C’était récemment, à Chicago. Je m’y étais déplacée pour deux sujets, l’un autour du médecin légiste qui a découvert le syndrome de l’Encéphalopathie traumatique chronique chez les joueurs de football américain, et l’autre sur la manière dont Chicago tente de se débarrasser de son étiquette de «capitale du crime». La première rencontre faite, je réfléchissais à mon deuxième sujet, calmement assise à la place du mort, dans mon Uber pool. Mes deux co-passagers à l’arrière étaient silencieux. Enfin, pas tout à fait: l’un s’est mis à ronfler bruyamment. Mais peu importe.

Le chauffeur, Lenny, écoutait Spike Lee à la radio. Quand le réalisateur-activiste s’est mis à dénoncer des icônes blacks qui portent sans sourciller des marques n’employant que des Blancs comme designers et mannequins, Lenny s’est mis à s’enflammer. Et à ponctuer chacune des phrases de son idole par un «Yeaaaah» appuyé. Ces jours, Spike Lee a notamment Gucci et Prada dans le viseur, deux marques prises en pleine polémique «Blackface». Gucci, par exemple, a dû s’excuser pour avoir  commercialisé une sorte de pull montant jusqu’à la moitié du visage, avec de grosses lèvres rouges au niveau de la bouche. La communauté noire n’a pas vraiment apprécié.
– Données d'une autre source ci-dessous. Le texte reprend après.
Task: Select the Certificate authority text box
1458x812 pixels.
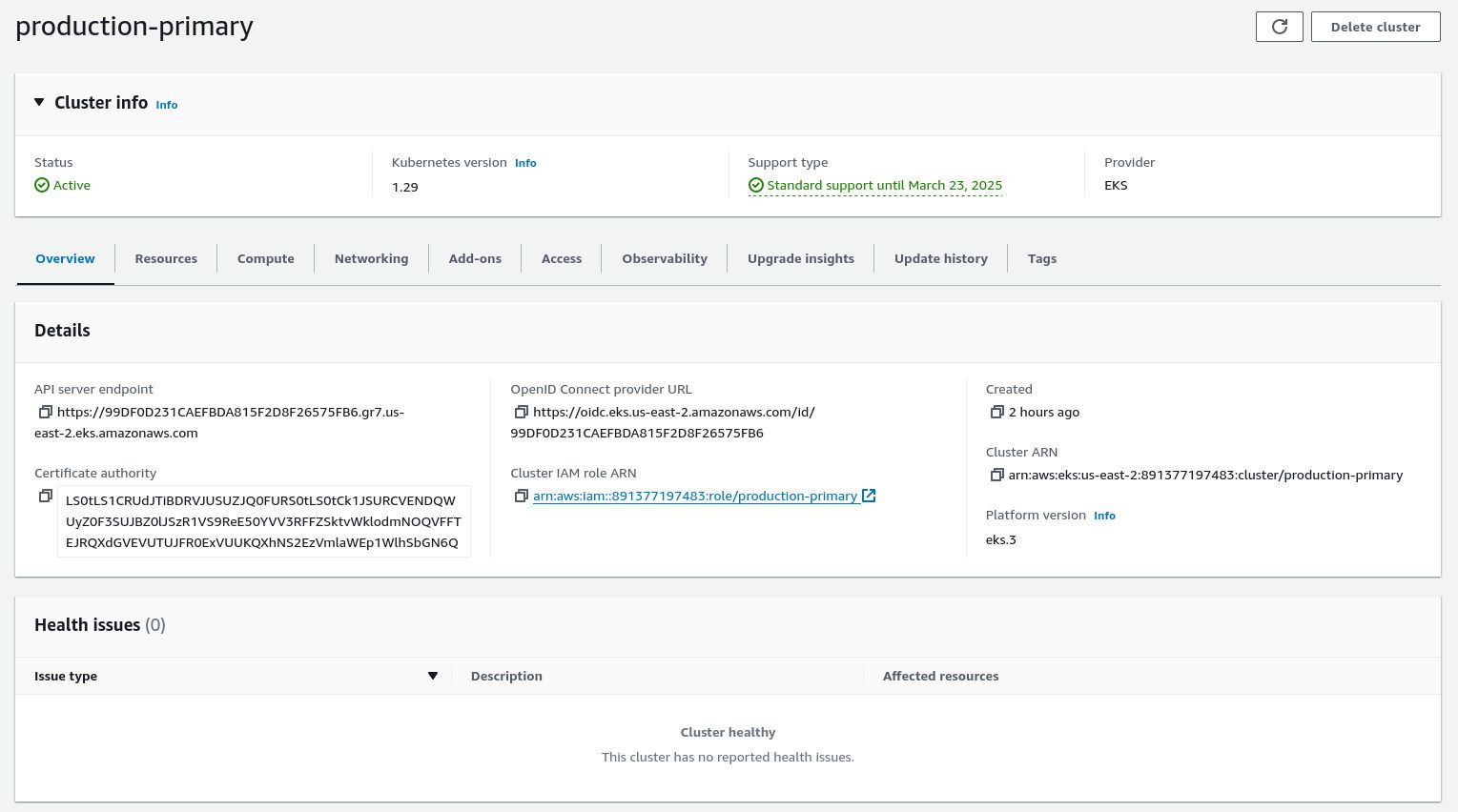Action: 264,520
Lenny s’est lancé dans un long monologue très «Black Lives Matter». «Spike Lee a raison! Boycottons ces Blancs qui n’emploient pas de Noirs! Pas vrai?». Derrière, les passagers ne bronchaient pas. Je me suis sentie toute désignée pour lui faire la conversation: le silence est parfois gênant. Je l’ai lancé sur le thème de la sécurité à Chicago. Toujours aussi loquace, le chauffeur avait beaucoup à dire sur les armes, les brutalités policières et les violences des gangs, très présents dans certains quartiers de la ville. Sans le moindre filtre. Je n’en demandais pas autant. En voici un extrait:

Lui, de but en blanc: Moi je ne fais pas partie d’un gang. Même si j’ai bien sûr plusieurs membres de la famille et pas mal d’amis qui sont membres.

Moi: Ah (désolée, j’étais un peu prise de court par ce drôle d’aveu. Que dire de plus?).

Lui: Tout est pourri ici. Des flics, généralement des Blancs, tirent sur des membres de gangs désarmés, même quand ils ne font rien, quand ils se promènent innocemment dans la rue.

Moi: Hum.

Lui: Et puis en même temps, la justice fonctionne mal, les enquêtes policières sont bâclées. Un gars de mon quartier, un mauvais type, va par exemple bientôt sortir de prison après avoir purgé une peine pour meurtre…

Moi: Aha. Hum.

Lui: … Mais, dans le quartier, on sait tous qui il est vraiment. Il n’a pas tué qu’une seule personne. Il en a tué douze.

C’était la fin de notre conversation. Je suis arrivée devant mon hôtel. Celui avec le sticker «Interdiction d’entrer avec une arme» collé sur la porte d’entrée, auquel je ne prête même plus attention.

Valérie de Graffenried

Valérie de Graffenried est la correspondante du Temps aux Etats-Unis.